ABOUT THIS TASK.
For the entries below, the result should be an exact transcription of the lines from the one with "Click the user account avatar icon" up to and including the one with "Image resolution: width=1280", and only those.

DATASET RECORDS.
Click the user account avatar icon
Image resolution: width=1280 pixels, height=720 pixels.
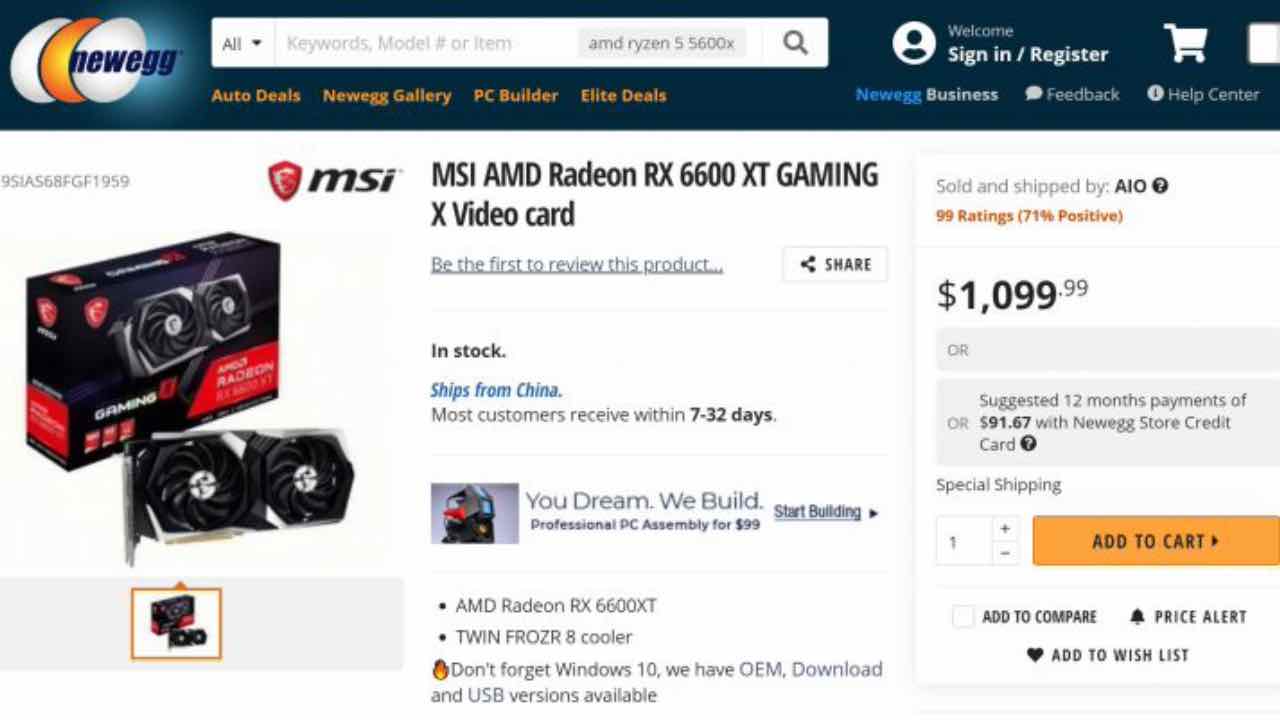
==
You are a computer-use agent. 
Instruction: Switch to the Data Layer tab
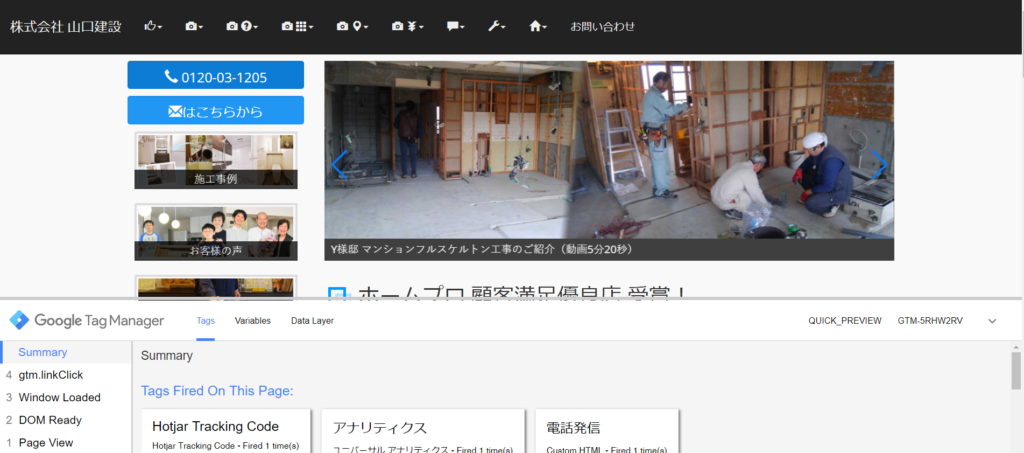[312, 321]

THE ANSWER.
Click the user account avatar icon
Image resolution: width=1280 pixels, height=720 pixels.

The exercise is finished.